Homologous recombination (HR) is a highly accurate DNA repair mechanism. Several HR genes are established cancer susceptibility genes with clinically actionable pathogenic variants (PVs). Classically, BRCA1 and BRCA2 germline PVs are associated with significant breast and ovarian cancer risks. Patients with BRCA1 or BRCA2 PVs display worse clinical outcomes but respond better to platinum-based chemotherapies and poly-ADP ribose polymerase inhibitors, a trait termed "BRCAness." With the advent of whole-exome sequencing and multigene panels, PVs in other HR genes are increasingly identified among familial cancers. As such, several genes such as PALB2 are reclassified as cancer predisposition genes. But evidence for cancer risks remains unclear for many others. In this review, we will discuss cancer predispositions and treatment implications beyond BRCA1 and BRCA2, with a focus on 24 HR genes: 53BP1, ATM, ATR, ATRIP, BARD1, BLM, BRIP1, DMC1, MRE11A, NBN, PALB2, RAD50, RAD51, RAD51B, RAD51C, RAD51D, RIF1, RMI1, RMI2, RPA1, TOP3A, TOPBP1, XRCC2, and XRCC3. IMPLICATIONS FOR PRACTICE: This review provides a comprehensive reference for readers to quickly identify potential cancer predisposing homologous recombination (HR) genes, and to generate research questions for genes with inconclusive evidence.

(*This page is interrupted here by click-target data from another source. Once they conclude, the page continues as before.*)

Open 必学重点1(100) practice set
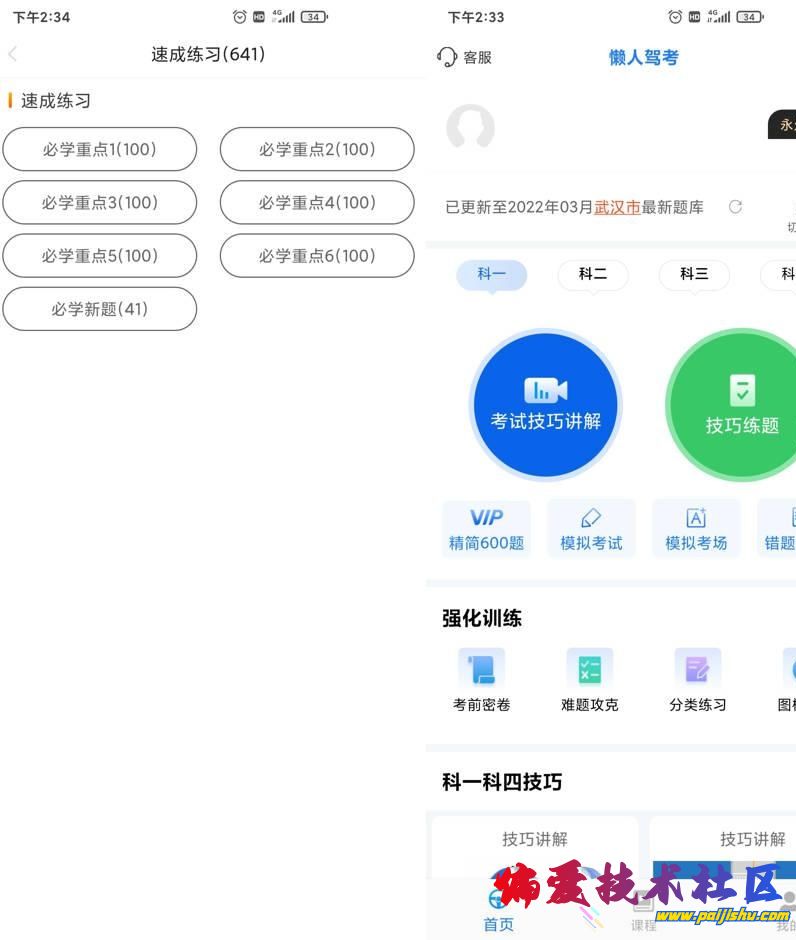The image size is (796, 940). 99,150
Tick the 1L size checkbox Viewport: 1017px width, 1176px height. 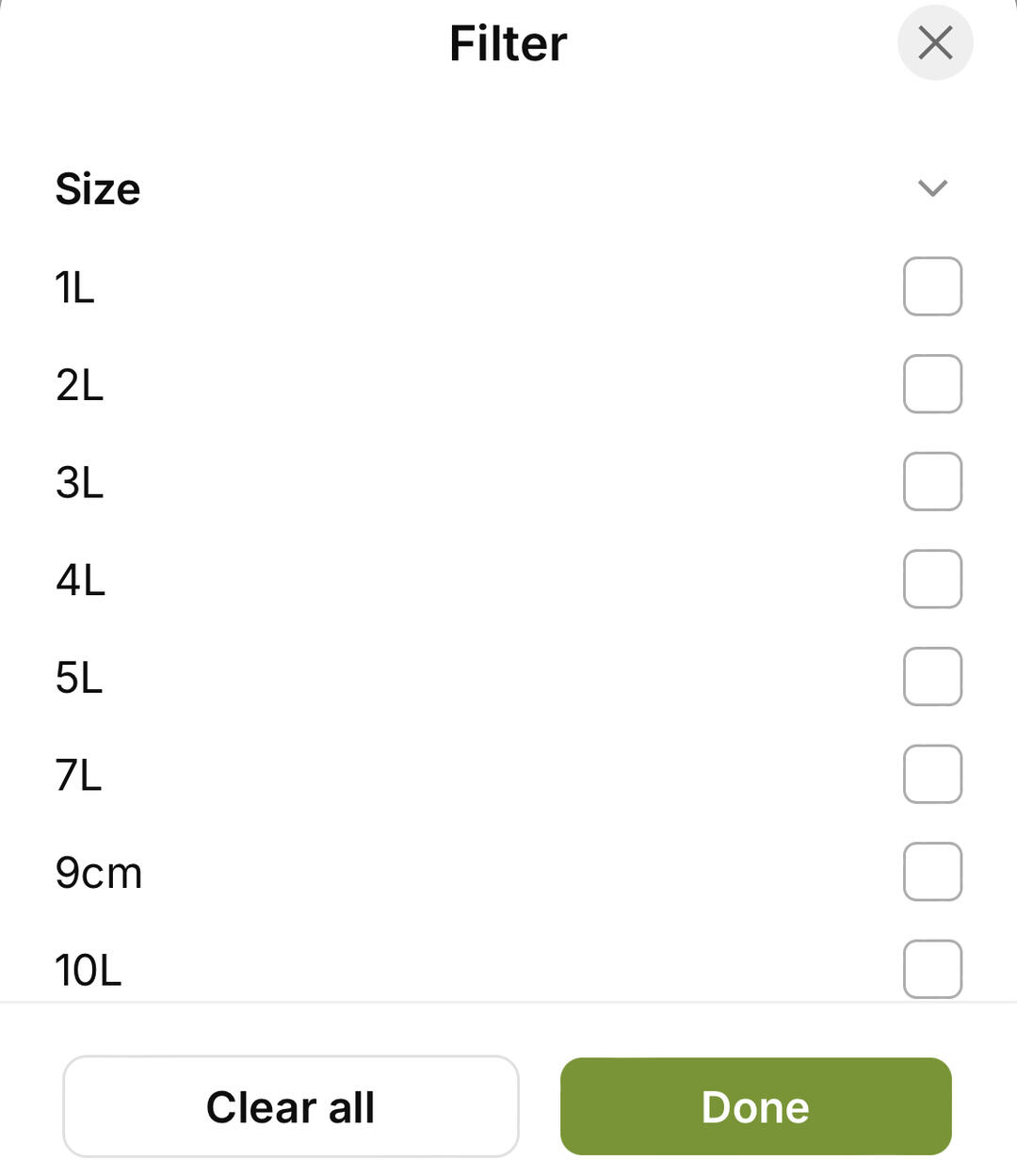932,286
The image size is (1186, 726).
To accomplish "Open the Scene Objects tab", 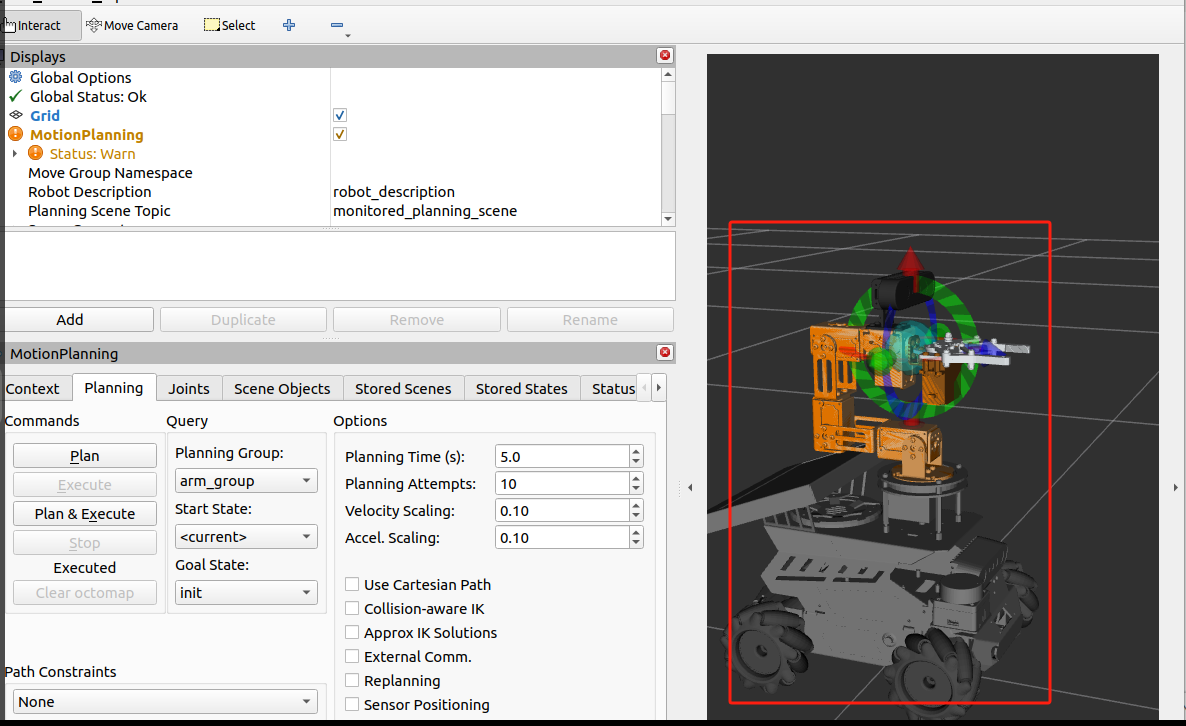I will click(x=282, y=389).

This review also evaluates the "BRCAness" of each HR member. Clinicians can refer to these discussions to identify potential candidates for future clinical trials.

摘要

同源重组(HR)是一种高度精确的DNA修复机制。多个HR基因是已确定的癌症易感基因,带有临床上可采取行动的致病变异(PVs)。传统上,BRCA1和BRCA2种系PVs与显著的乳腺癌和卵巢癌风险相关。携带BRCA1或BRCA2 PVs的患者临床结局较差,但对铂类化疗和聚ADP核糖聚合酶抑制剂反应更好,这一特征被称为“BRCA样”。随着全外显子测序和多基因检测板的出现,其他HR基因中的PVs在家族性癌症中越来越多地被发现。因此,诸如PALB2等几个基因被重新归类为癌症易感基因。但许多其他基因的癌症风险证据仍不明确。在本综述中,我们将讨论BRCA1和BRCA2以外的癌症易感性及治疗意义,重点关注24个HR基因:53BP1、ATM、ATR、ATRIP、BARD1、BLM、BRIP1、DMC1、MRE11A、NBN、PALB2、RAD50、RAD51、RAD51B、RAD51C、RAD51D、RIF1、RMI1、RMI2、RPA1、TOP3A、TOPBP1、XRCC2和XRCC3。对实践的启示:本综述为读者快速识别潜在的癌症易感同源重组(HR)基因以及针对证据不确凿的基因提出研究问题提供了全面的参考。本综述还评估了每个HR成员的“BRCA样”特征。临床医生可参考这些讨论来确定未来临床试验的潜在候选对象。